The strong result from the provenance and trust literature is that trust should be shown as a bundle of evidence-bearing properties, not as one scalar virtue number.

What to show per source

origin — who or what produced it
integrity / verification — signed, policy-verified, reviewed, unverified, disputed
freshness — current, stale relative to frontier, superseded
scope / labels — public, private, privileged, selectively disclosed
authorization context — credential, approval chain, policy version, quorum state
uncertainty — inferred, partial provenance, conflicting attestations, low-signal heuristic
revocation / invalidation — revoked, challenged, invalidated, replaced

UI rule

Trust cues should appear inline at the point of use.

A source row should already show the key badges. The inspector can then expand to the full proof bundle, credential chain, provenance receipts, or dispute history.

Strong recommendation

Do not show a single global trust score for a source or actor.

That would collapse competence, recency, authorization, policy compliance, and uncertainty into one decorative lie. Better to show a compact trust state vector than one falsely magical number.

3. The influence layer should be explicit about what kind of signal it shows

This layer answers: what seems to have mattered for the current answer or action?

This is where many systems become theatrical. The correct move is to distinguish several very different notions of influence.

A. Lineage / contribution existence

Question: was this source actually included and linked into the derivation path?

This is exact provenance.

B. Selection rationale

Question: why was this source chosen?

similarity score
graph-neighbor relation
recency
manual pin
policy requirement
prior successful use

This is still not the same as answer influence.

C. Usage proxy

Question: does the model appear to have used it?

answer-to-source attribution
highlighted supporting spans
saliency / attribution estimates
citation or quote linkage

This is approximate.

D. Counterfactual effect

Question: what changes if this source is removed or swapped?

answer changes materially
groundedness drops
judge score shifts
source was redundant with another source

This is the strongest user-facing causal signal, though still dependent on the evaluation setup.

UI rule

Name the kind of signal directly. For example:

included
selected because
proxy-used
measured effect

If you label all of those as “importance,” you deserve the confusion you get.

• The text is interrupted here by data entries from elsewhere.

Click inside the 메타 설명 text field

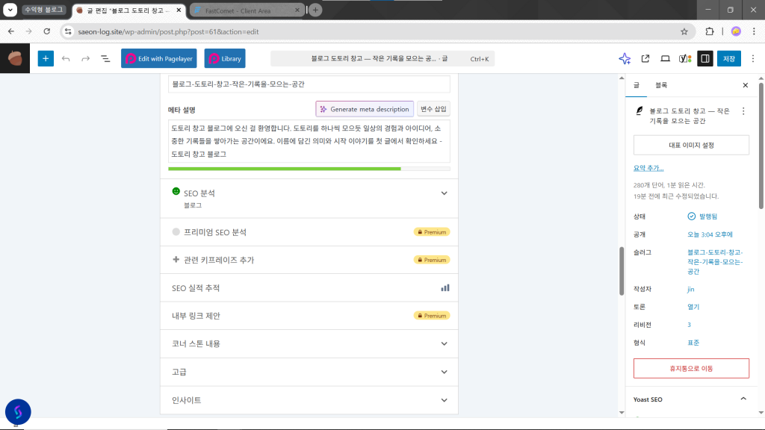pos(309,141)
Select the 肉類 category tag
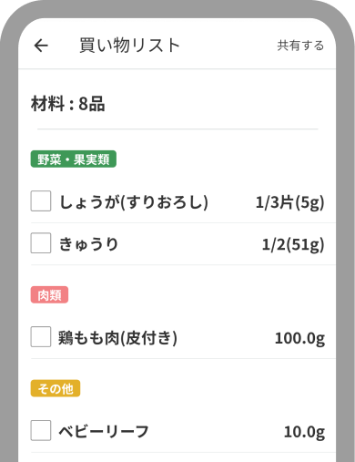Image resolution: width=355 pixels, height=462 pixels. pos(49,294)
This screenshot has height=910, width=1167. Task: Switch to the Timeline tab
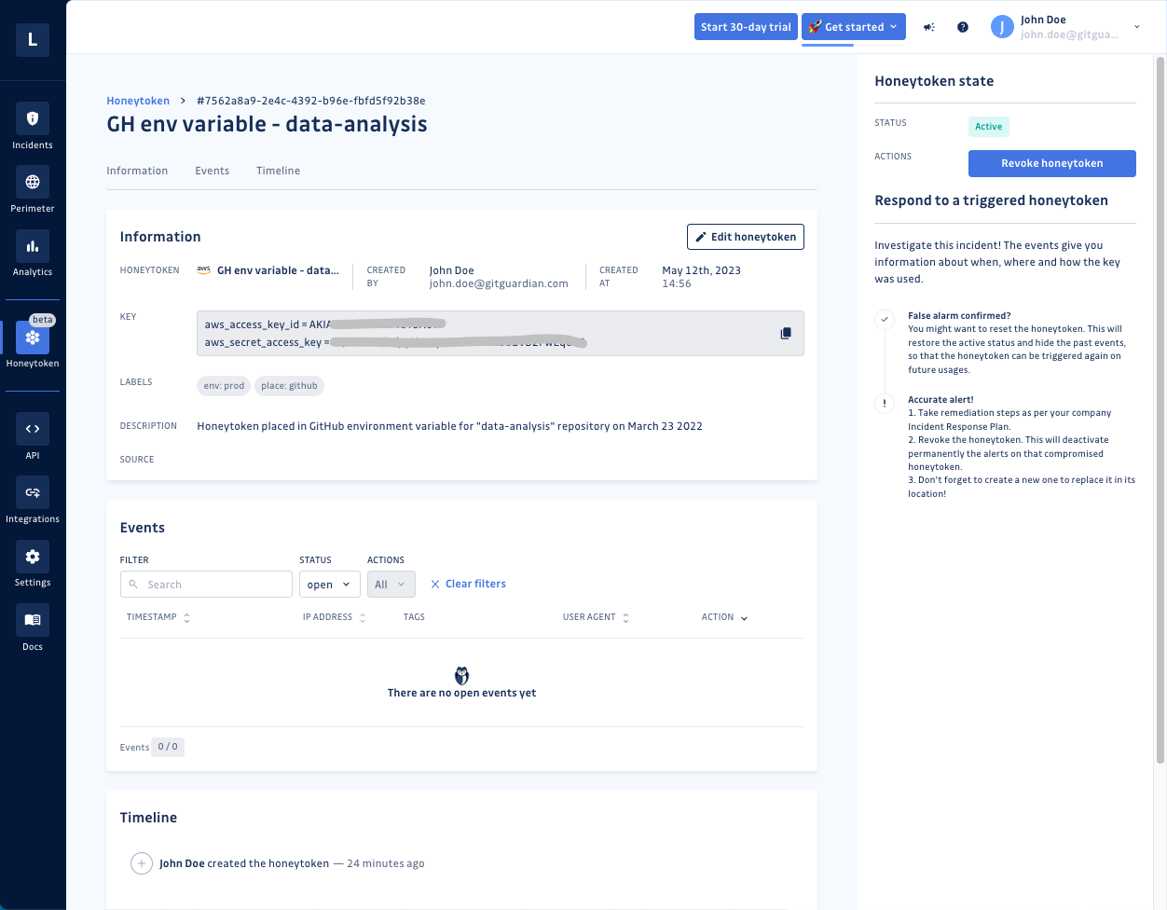pyautogui.click(x=278, y=171)
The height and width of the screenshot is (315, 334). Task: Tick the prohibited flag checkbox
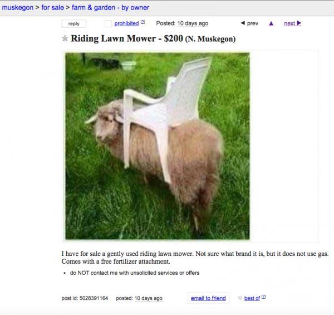click(108, 23)
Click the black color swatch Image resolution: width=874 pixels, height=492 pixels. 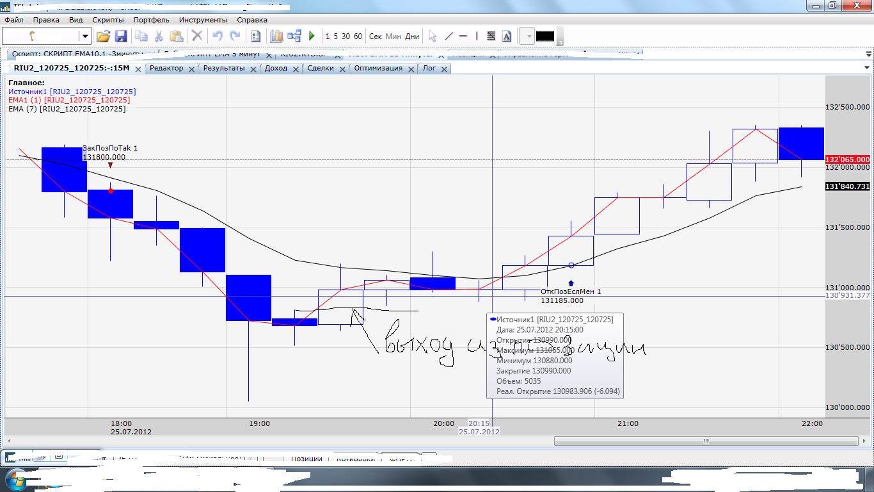point(545,37)
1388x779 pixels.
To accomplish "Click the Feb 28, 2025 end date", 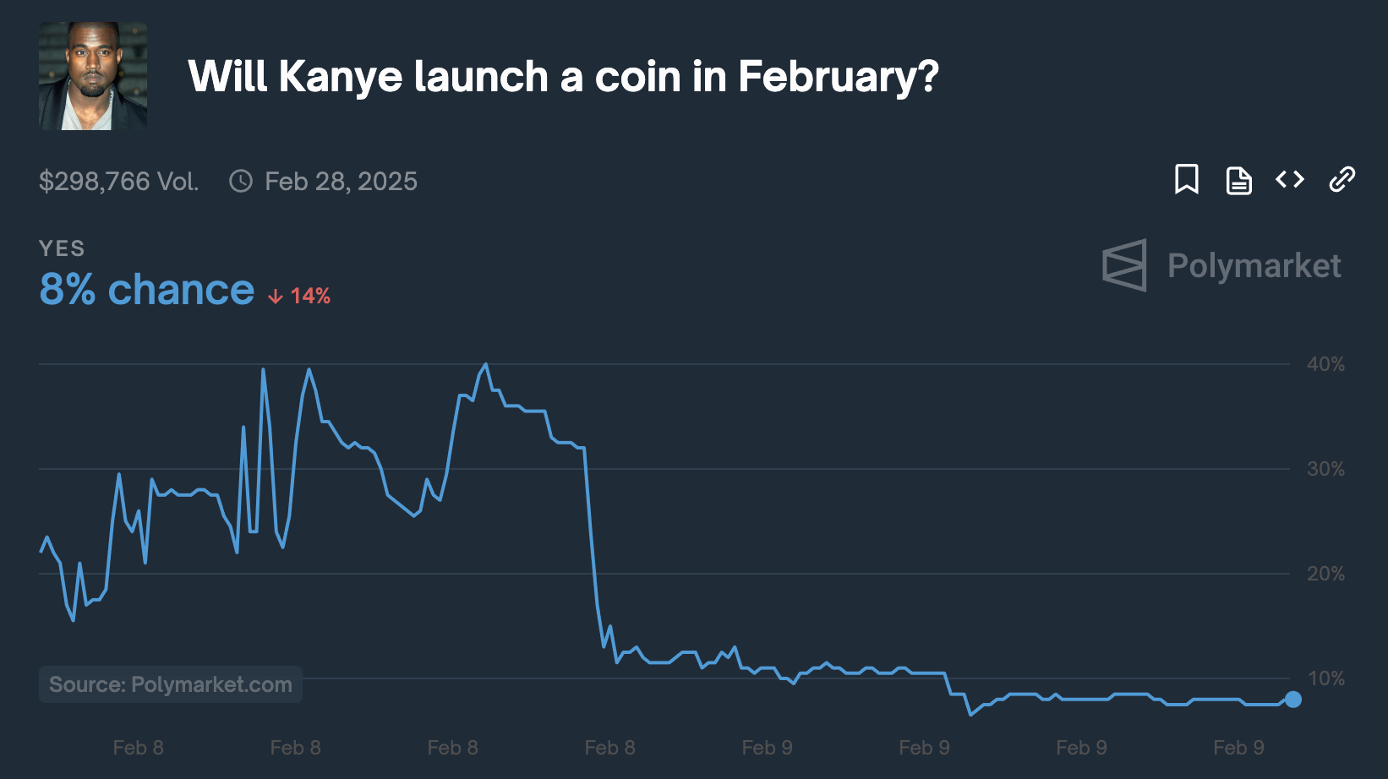I will click(341, 181).
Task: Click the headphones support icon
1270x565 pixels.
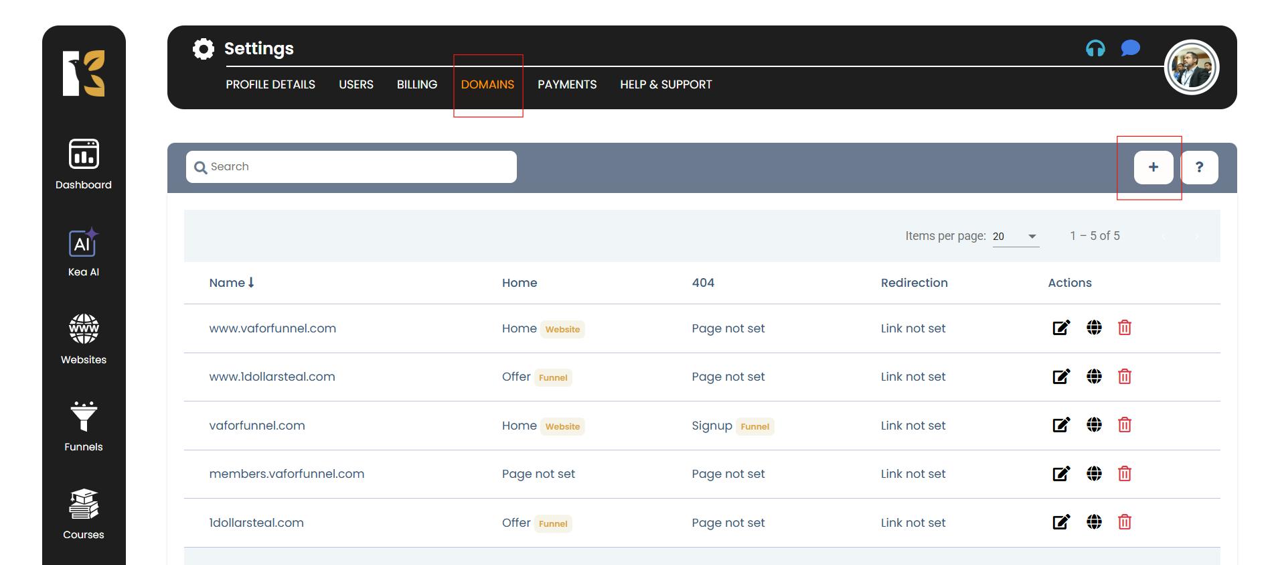Action: 1095,48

4. Shared view versus role-specific view

The common-operating-picture literature makes one point especially clean: one shared picture is not enough.

You want:

one canonical operational substrate
a shared common operating picture
role-specific situational panes derived from the same substrate

Suggested split

Shared COP

current mode: live / replay / simulation / inferred
current frontier / checkpoint
source counts and token budget
blocked / stale / policy-missing warnings
major context branches and summaries

Reviewer pane

missing evidence
proof / approval chain
source trust states
whyline from answer or diff back to sources

Planner pane

what was selected
what was excluded
context budget pressure
missing but desired sources

Investigator pane

assembly DAG
replayable provenance trail
with/without-source compare
conflicting or superseded sources

The wallboard is the common operating picture. It is not the only place where meaning lives.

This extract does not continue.